Exercise aim:
From first line to last, write out the data precisely as shown.

━━ Supplied data

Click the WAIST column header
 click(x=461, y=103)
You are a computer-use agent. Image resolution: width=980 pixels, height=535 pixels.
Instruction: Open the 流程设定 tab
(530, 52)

━━━━

Result:
Click the WAIST column header
 click(x=461, y=103)
You are a computer-use agent. Image resolution: width=980 pixels, height=535 pixels.
Instruction: Open the 流程设定 tab
(530, 52)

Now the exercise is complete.